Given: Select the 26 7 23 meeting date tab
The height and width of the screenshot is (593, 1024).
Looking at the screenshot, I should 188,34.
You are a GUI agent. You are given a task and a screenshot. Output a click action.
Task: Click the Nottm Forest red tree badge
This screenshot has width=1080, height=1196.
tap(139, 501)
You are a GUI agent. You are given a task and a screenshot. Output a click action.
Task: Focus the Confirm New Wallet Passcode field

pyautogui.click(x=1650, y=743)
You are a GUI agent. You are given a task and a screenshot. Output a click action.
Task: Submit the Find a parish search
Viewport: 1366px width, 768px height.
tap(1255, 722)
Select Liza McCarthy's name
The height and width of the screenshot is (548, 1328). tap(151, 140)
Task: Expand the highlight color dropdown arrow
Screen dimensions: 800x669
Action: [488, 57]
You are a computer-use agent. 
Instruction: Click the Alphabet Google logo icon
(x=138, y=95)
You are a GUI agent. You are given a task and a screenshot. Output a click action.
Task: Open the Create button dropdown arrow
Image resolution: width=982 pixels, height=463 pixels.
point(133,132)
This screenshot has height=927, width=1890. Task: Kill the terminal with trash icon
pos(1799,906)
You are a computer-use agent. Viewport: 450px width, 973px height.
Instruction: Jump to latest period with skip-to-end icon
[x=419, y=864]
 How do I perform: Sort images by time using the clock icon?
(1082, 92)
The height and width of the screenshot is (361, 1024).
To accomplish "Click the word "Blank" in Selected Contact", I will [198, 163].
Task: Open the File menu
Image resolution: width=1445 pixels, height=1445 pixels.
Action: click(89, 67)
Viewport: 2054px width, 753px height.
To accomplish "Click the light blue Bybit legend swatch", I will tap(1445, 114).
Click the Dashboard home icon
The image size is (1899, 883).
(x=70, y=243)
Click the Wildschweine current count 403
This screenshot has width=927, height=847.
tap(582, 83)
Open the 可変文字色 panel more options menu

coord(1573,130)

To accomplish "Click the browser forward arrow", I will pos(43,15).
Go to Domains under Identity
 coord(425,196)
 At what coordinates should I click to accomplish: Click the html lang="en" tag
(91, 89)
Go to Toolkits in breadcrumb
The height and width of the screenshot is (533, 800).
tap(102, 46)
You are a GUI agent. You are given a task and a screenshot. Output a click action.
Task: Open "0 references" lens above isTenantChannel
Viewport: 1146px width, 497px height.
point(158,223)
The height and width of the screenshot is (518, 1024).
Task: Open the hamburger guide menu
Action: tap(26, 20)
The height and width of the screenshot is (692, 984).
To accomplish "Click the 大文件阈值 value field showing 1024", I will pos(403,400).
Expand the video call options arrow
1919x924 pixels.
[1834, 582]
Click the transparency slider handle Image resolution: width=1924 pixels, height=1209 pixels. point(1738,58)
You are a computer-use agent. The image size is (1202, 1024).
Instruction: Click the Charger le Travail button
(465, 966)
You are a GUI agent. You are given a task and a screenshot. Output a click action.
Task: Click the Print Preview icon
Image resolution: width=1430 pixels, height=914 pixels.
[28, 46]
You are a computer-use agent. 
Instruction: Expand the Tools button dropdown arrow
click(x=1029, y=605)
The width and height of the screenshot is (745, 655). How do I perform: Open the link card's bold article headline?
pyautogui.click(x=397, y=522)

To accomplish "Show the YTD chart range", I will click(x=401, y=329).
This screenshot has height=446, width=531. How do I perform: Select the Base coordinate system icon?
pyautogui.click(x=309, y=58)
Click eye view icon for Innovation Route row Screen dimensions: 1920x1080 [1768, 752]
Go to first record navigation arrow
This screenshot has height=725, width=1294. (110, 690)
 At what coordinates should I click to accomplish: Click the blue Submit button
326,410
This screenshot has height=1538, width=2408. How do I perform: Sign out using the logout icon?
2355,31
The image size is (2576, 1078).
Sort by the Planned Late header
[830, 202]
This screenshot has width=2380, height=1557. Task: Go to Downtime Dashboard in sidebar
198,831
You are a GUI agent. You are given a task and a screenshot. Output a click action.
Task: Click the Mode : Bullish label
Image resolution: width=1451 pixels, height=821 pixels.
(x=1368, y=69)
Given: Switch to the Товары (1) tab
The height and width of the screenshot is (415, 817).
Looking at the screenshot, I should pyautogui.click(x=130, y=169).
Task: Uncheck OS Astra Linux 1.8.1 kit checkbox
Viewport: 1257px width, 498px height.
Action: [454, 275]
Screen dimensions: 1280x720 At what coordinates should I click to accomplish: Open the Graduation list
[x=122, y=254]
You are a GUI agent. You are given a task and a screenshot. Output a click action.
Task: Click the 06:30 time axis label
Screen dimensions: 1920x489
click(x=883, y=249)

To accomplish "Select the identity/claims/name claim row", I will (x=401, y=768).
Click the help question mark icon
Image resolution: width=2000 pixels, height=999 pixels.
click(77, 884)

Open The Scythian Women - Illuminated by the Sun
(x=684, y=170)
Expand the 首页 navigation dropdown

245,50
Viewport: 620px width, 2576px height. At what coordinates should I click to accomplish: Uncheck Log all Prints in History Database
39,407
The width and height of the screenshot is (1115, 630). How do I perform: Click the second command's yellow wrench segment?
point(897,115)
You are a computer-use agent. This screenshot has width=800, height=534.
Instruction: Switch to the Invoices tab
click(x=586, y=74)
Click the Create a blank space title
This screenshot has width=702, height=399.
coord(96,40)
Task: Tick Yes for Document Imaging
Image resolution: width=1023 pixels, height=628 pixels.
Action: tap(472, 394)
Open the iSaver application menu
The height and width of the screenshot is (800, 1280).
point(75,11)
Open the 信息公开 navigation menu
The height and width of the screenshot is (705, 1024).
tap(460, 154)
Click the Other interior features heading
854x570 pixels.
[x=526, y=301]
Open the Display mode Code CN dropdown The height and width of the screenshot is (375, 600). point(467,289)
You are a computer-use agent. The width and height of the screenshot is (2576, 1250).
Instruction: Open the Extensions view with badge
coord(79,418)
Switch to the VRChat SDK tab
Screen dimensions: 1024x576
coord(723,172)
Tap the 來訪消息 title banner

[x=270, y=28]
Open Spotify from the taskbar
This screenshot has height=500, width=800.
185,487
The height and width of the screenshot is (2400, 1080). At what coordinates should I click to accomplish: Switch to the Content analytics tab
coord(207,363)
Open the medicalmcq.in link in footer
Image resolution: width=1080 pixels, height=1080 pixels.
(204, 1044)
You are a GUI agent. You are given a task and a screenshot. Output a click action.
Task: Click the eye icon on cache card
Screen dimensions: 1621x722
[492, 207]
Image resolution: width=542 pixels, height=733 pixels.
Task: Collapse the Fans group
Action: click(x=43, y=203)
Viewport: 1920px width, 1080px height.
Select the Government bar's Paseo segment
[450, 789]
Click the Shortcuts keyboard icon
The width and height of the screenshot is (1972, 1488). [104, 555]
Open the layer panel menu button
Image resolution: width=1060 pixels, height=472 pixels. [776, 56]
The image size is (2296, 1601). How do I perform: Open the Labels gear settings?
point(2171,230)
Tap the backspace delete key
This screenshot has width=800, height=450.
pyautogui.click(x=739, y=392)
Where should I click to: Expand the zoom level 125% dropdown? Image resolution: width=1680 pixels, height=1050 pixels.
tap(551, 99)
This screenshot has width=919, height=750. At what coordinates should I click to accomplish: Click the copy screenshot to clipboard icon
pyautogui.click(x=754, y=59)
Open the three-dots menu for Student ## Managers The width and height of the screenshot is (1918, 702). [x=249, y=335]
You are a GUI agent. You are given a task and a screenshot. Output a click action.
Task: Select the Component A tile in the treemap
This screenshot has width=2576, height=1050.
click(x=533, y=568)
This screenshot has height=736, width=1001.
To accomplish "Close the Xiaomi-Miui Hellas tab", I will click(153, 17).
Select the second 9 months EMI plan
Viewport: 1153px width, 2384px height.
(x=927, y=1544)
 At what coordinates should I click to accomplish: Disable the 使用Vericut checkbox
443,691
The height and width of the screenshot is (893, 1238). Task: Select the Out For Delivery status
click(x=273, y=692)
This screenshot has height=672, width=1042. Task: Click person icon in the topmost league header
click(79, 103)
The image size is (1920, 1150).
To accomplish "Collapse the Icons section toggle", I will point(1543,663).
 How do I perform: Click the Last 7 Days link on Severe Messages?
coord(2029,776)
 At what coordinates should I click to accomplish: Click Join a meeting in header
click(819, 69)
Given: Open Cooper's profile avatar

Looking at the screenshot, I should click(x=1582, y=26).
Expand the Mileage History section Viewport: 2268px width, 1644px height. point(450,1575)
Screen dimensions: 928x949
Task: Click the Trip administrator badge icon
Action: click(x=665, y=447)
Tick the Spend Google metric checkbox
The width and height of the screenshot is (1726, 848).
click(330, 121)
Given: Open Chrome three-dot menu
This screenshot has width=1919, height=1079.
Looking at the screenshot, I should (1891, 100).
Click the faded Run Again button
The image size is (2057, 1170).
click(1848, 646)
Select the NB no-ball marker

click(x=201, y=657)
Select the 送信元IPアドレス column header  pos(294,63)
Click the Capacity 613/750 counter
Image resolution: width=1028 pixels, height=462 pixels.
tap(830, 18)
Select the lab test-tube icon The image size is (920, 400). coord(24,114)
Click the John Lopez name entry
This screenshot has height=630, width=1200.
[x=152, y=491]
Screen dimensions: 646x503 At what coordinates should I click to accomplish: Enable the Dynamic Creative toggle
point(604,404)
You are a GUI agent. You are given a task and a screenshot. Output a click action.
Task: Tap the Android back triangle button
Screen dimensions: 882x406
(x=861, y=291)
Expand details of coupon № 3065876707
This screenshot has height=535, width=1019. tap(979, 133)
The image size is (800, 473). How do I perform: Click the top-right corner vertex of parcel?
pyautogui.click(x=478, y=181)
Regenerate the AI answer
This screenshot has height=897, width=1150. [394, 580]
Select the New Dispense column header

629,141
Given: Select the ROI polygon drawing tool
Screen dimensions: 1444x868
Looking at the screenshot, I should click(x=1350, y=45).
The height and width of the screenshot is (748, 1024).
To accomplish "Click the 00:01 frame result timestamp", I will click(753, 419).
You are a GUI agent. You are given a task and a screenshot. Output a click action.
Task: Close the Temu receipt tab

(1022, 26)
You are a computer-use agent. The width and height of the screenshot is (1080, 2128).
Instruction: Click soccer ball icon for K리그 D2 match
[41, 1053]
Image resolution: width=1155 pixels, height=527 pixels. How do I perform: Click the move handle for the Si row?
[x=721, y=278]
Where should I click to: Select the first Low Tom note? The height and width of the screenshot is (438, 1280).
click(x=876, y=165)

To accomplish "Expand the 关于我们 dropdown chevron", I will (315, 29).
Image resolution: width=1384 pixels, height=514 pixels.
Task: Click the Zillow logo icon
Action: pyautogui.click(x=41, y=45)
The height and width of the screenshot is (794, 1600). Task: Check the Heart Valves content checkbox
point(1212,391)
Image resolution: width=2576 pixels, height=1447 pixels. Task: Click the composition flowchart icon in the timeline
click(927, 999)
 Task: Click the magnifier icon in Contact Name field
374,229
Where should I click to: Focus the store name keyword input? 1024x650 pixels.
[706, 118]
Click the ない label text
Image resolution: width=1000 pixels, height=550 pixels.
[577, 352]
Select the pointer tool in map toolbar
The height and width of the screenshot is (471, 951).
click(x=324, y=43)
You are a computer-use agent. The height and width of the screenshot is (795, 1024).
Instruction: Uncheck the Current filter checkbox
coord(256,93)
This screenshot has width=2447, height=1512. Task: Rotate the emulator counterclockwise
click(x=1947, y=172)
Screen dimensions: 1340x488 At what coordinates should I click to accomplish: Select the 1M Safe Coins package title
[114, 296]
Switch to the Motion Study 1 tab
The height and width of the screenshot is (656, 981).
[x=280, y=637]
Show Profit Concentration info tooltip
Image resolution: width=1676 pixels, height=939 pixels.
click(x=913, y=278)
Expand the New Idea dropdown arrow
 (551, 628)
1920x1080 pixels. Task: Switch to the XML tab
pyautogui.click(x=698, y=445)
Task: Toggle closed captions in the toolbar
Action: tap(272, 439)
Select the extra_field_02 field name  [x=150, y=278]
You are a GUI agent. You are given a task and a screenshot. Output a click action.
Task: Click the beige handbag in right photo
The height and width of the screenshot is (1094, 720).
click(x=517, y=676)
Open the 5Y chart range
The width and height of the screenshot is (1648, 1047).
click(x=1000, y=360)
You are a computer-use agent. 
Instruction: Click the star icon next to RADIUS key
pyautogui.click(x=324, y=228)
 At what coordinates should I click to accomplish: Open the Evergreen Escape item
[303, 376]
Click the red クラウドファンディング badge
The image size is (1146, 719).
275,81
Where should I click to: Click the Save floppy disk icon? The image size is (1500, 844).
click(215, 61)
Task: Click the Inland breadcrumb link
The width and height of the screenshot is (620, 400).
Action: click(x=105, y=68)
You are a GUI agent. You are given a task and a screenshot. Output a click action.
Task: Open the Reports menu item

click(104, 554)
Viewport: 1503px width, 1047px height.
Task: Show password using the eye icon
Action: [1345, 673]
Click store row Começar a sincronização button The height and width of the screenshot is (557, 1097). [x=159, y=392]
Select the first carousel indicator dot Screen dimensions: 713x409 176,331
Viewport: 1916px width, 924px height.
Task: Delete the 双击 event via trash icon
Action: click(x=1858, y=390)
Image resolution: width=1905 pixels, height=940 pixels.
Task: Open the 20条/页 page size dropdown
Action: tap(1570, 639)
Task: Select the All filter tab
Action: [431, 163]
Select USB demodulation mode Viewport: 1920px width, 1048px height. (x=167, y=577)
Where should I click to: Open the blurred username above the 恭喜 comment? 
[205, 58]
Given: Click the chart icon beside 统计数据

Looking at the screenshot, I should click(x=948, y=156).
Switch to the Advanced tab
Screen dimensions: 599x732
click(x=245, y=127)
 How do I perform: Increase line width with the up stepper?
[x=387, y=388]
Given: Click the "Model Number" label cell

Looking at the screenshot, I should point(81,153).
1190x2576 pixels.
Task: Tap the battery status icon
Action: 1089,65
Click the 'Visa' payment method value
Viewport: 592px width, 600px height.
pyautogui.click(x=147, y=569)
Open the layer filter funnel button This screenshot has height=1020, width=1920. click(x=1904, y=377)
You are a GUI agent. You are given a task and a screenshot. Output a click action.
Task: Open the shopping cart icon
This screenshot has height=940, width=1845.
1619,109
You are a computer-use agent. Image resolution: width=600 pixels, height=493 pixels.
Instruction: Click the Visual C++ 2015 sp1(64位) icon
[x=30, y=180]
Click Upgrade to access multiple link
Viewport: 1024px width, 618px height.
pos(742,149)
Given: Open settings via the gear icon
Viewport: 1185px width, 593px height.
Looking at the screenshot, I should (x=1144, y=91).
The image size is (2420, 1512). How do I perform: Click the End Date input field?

WHAT IS NEEDED
Rewrite the material starting at the line that contains "Go to Domains under Identity" and ending at the line that contains "(x=1368, y=69)", changing "Print Preview" to "Page Setup" and keeping everything else the same.

OUTPUT BELOW
Go to Domains under Identity
 coord(425,196)
 At what coordinates should I click to accomplish: Click the html lang="en" tag
(91, 89)
Go to Toolkits in breadcrumb
The height and width of the screenshot is (533, 800).
tap(102, 46)
You are a GUI agent. You are given a task and a screenshot. Output a click action.
Task: Open "0 references" lens above isTenantChannel
Viewport: 1146px width, 497px height.
point(158,223)
The height and width of the screenshot is (518, 1024).
Task: Open the hamburger guide menu
Action: tap(26, 20)
The height and width of the screenshot is (692, 984).
To accomplish "Click the 大文件阈值 value field showing 1024", I will pos(403,400).
Expand the video call options arrow
1919x924 pixels.
[1834, 582]
Click the transparency slider handle Image resolution: width=1924 pixels, height=1209 pixels. point(1738,58)
You are a computer-use agent. The image size is (1202, 1024).
Instruction: Click the Charger le Travail button
(465, 966)
You are a GUI agent. You are given a task and a screenshot. Output a click action.
Task: Click the Page Setup icon
Image resolution: width=1430 pixels, height=914 pixels.
[28, 46]
You are a computer-use agent. 
Instruction: Expand the Tools button dropdown arrow
click(x=1029, y=605)
The width and height of the screenshot is (745, 655). How do I perform: Open the link card's bold article headline?
pyautogui.click(x=397, y=522)

To accomplish "Show the YTD chart range", I will click(x=401, y=329).
This screenshot has height=446, width=531. How do I perform: Select the Base coordinate system icon?
pyautogui.click(x=309, y=58)
Click eye view icon for Innovation Route row Screen dimensions: 1920x1080 [1768, 752]
Go to first record navigation arrow
This screenshot has height=725, width=1294. (110, 690)
 At what coordinates should I click to accomplish: Click the blue Submit button
326,410
This screenshot has height=1538, width=2408. How do I perform: Sign out using the logout icon?
2355,31
The image size is (2576, 1078).
Sort by the Planned Late header
[830, 202]
This screenshot has width=2380, height=1557. Task: Go to Downtime Dashboard in sidebar
198,831
You are a GUI agent. You are given a task and a screenshot. Output a click action.
Task: Click the Mode : Bullish label
Image resolution: width=1451 pixels, height=821 pixels.
(x=1368, y=69)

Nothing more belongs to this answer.